(Task to complete) Set down, exactly as written, the line containing "Task: Open Internet disc database settings" and all the lines that follow it to the end of the entries below, omitting every picture.

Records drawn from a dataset
-- -- --

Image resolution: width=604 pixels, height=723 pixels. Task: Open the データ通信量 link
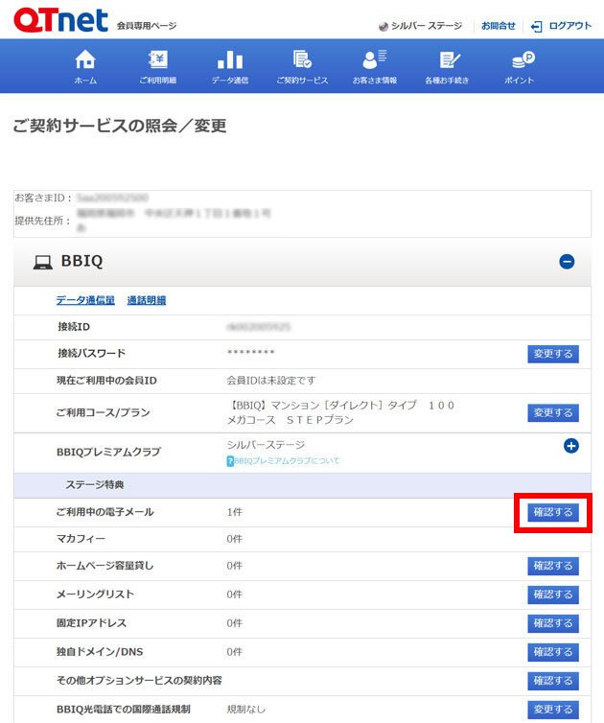point(85,300)
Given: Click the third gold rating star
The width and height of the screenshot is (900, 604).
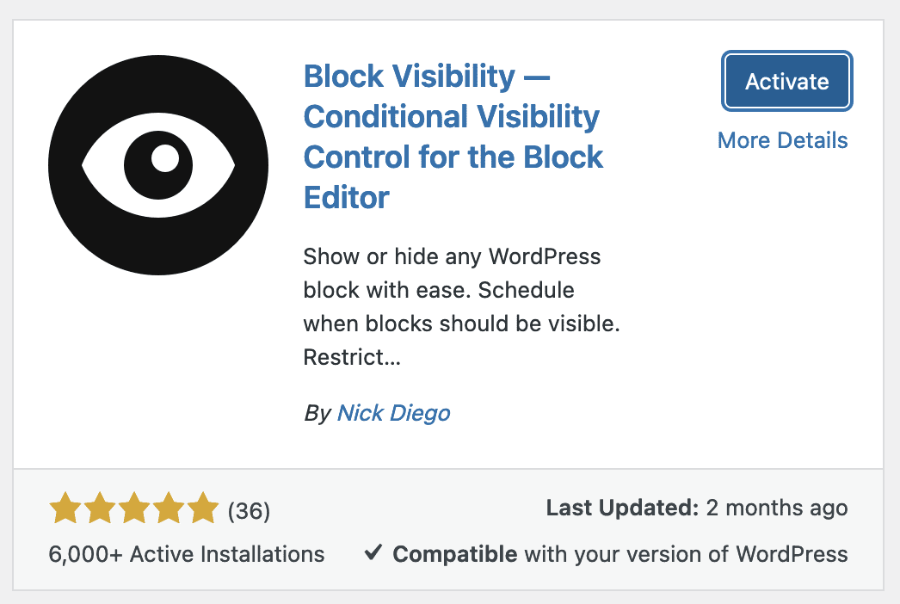Looking at the screenshot, I should pos(134,509).
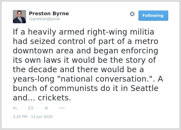Image resolution: width=181 pixels, height=130 pixels.
Task: Visit the @prestonjbyrne handle link
Action: coord(44,19)
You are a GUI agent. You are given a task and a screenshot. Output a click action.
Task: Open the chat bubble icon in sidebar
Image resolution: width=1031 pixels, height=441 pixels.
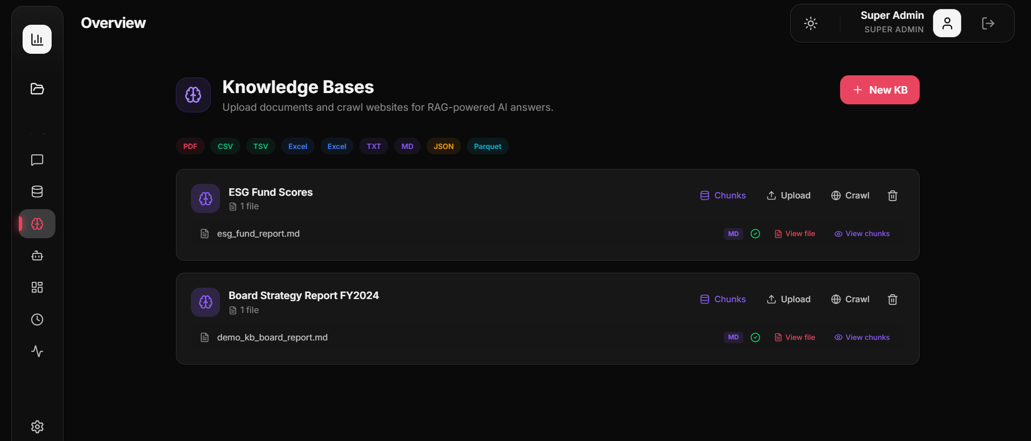[37, 160]
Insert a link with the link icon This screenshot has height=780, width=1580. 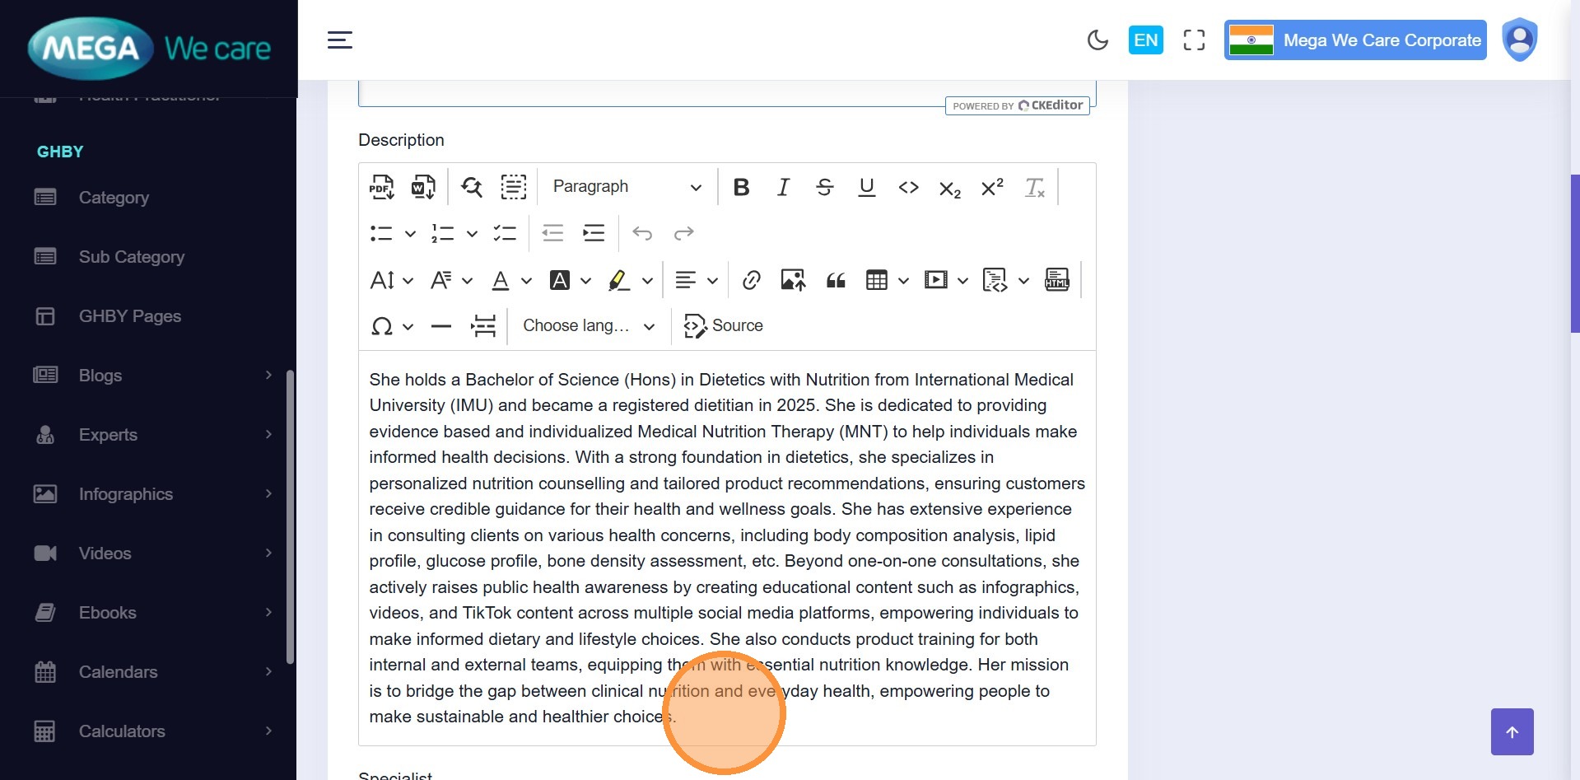click(x=751, y=281)
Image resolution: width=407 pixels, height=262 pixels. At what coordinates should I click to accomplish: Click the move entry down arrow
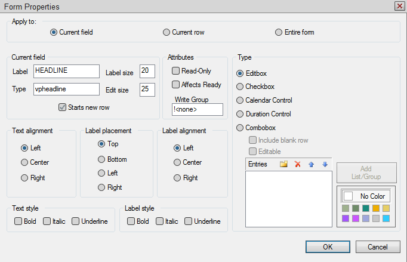pos(325,164)
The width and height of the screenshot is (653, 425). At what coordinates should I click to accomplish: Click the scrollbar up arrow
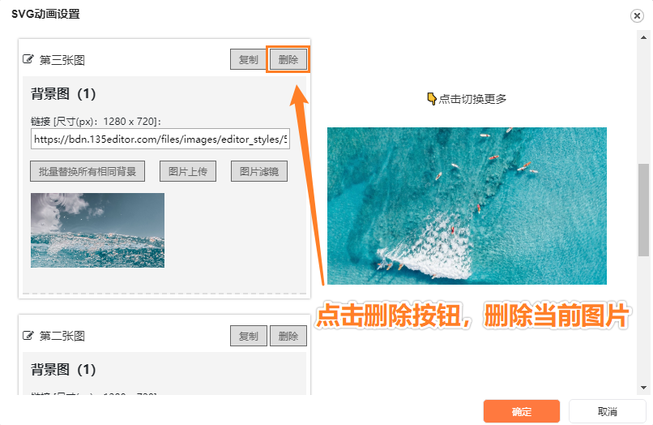click(x=643, y=37)
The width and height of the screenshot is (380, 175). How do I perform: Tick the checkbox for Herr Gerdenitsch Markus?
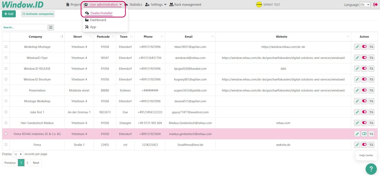click(x=6, y=123)
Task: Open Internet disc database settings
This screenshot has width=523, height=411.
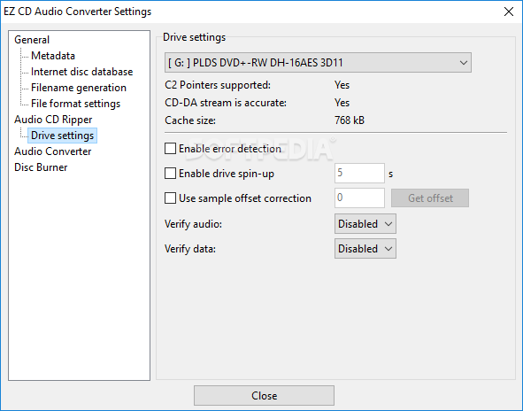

-- -- --

(Exercise output)
Task: Open Internet disc database settings
This screenshot has width=523, height=411.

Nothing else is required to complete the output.